[Start of Attachment]

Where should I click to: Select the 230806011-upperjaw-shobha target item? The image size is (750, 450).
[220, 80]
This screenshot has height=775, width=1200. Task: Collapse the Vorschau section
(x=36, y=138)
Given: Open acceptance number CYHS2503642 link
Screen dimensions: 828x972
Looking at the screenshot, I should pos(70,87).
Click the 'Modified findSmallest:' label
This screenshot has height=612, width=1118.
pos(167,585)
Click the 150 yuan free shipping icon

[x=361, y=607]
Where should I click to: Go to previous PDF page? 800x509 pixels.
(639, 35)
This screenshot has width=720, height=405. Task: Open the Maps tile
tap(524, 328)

[End of Attachment]

[DIRECTIONS FOR THIS TASK]: Beginning at the line containing "Given: Open acceptance", repeat each line exactly through the last line of the entries, and include no other lines.

[REPLY TO THE TASK]:
Given: Open acceptance number CYHS2503642 link
Screen dimensions: 828x972
Looking at the screenshot, I should pos(70,87).
Click the 'Modified findSmallest:' label
This screenshot has height=612, width=1118.
pos(167,585)
Click the 150 yuan free shipping icon

[x=361, y=607]
Where should I click to: Go to previous PDF page? 800x509 pixels.
(639, 35)
This screenshot has width=720, height=405. Task: Open the Maps tile
tap(524, 328)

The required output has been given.